A história é breve.O meu amigo gigante foi processado por ter agredido um amigo que no meio da discussão se descontrolou e o mimou com o que se segue:
- Tu, para além de gostares de homens, és um alienado. Uma coisa deve ser consequência da outra.
Os 1.97m de músculos olímpicos desabaram sobre o pobre que ficou com a cana do nariz partido e sem um dente incisivo.
Apresso-me a telefonar ao agressor, toda solidária e muito indignada, prontificando-me a estar presente na defesa do alvo de tamanha desfaçatez e preconceito. O apoio de uma rapariga francamente civilizada é sempre uma mais-valia, sobretudo para o seu ego que se vê dessa forma todo desempoeirado.
Esbardalho-me contra o muro da minha imbecilidade.
O gigante declara assumir todas as culpas, lamentando o seu mau feitio que tantas vezes o faz pisar os limites do bom senso e atropelar as mais básicas noções de interacção social e os mais intuitivos comportamentos ditos civilizados.

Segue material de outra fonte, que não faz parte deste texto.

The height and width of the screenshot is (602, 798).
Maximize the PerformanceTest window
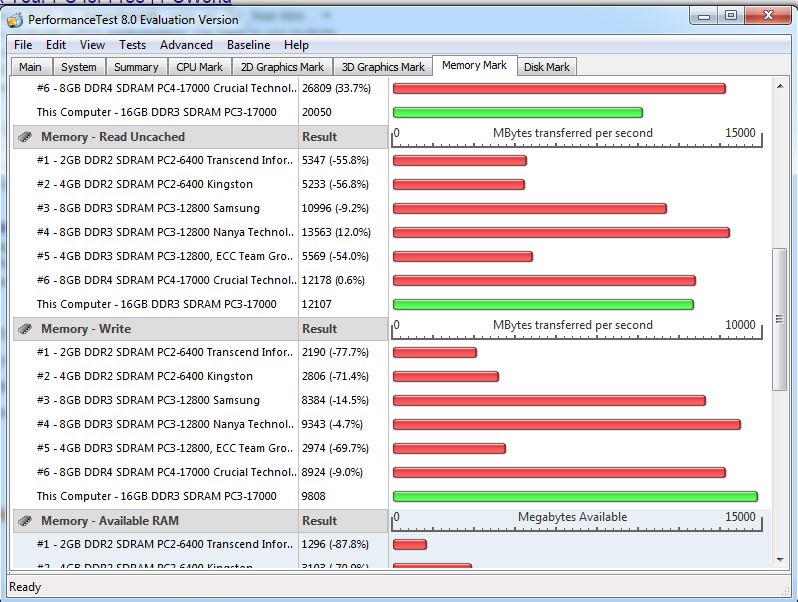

O nariz partido e o dente perdido resultaram apenas de uma bravíssima e gravíssima discordância. O meu gigante - mau humor eterno! -, defendia a marca indelével da escultura na obra pictórica de Miguel Ângelo, acreditando na influência de Platão na produção artística do Mestre, enquanto que o adversário defendia Rafael que ao renegar os mil metros quadrados do tecto da Capela abjura ao mesmo tempo a parafernália de conceitos caducos dos Clássico que encharcaram a obra do pintor de tectos.
Todo um horror inenarrável.
- Então não foi pelo comentário homofóbico? - consigo ser idiota muito mais do que uma vez no espaço de meia hora.

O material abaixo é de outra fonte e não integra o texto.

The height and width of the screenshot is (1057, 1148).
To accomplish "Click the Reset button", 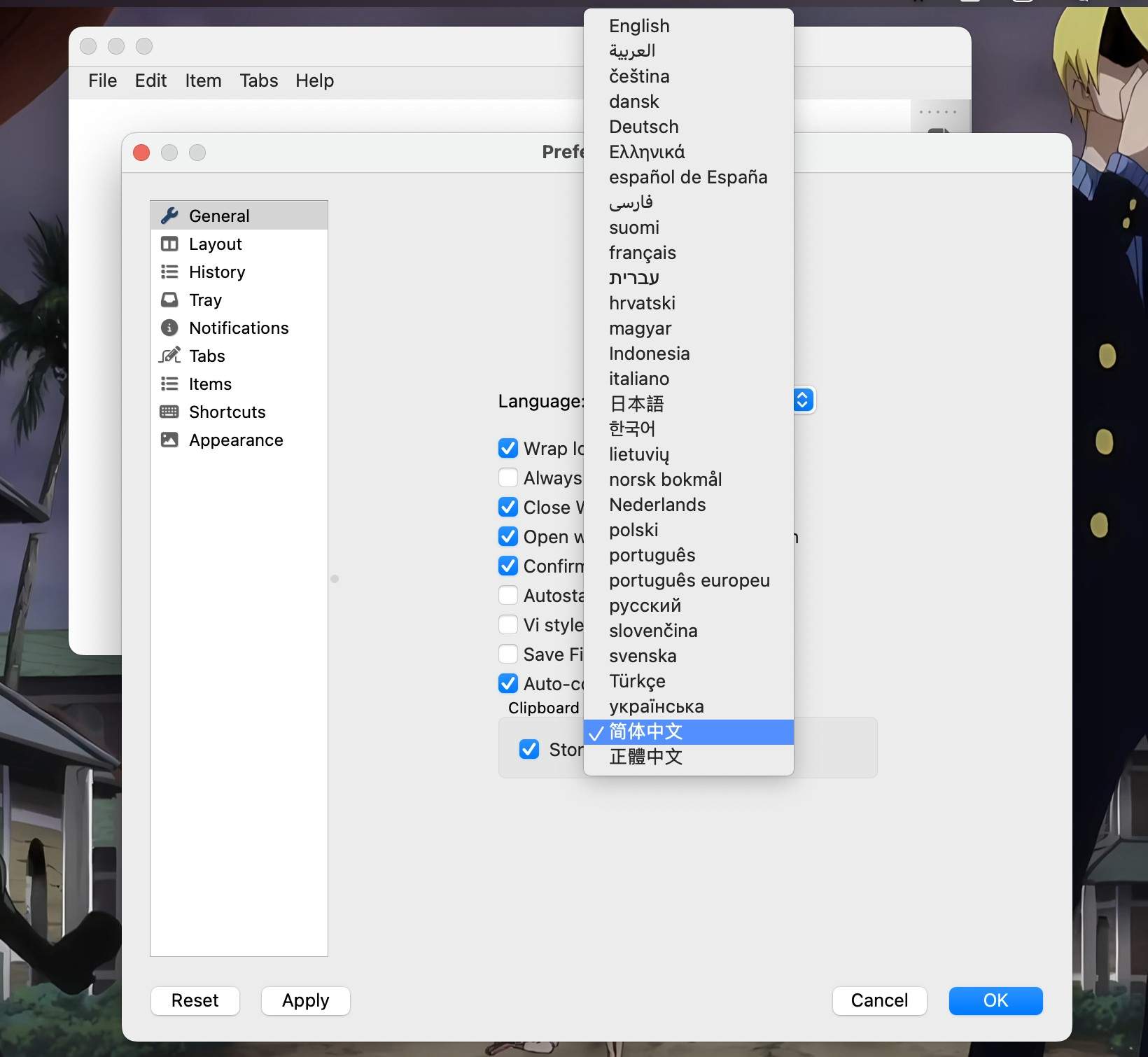I will (195, 1000).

- Qual comentário homofóbico?! - aposto que, do outro lado da linha, franziu as sobrancelhas até ficar apenas com dois lanhos no lugar dos olhos. – O tipo já foi duas ou três vezes "alienado" por mim . Só o esmurrei porque não admito que alguém inteligente se recuse a dar o braço a torcer e finalize uma discussão de uma forma desconexa.
Descubro muito lentamente que a homofobia - se existiu - acabou por ser a minha estúpida disponibilidade solidária.
- Talvez não haja verdadeiramente o comentário homofóbico. Existem, em vez disso, paspalhos obcecados que acreditam na existência dos seus umbigos e eu não esmurro ilusões.
Desligo e vou enfiar papel higiénico na boca.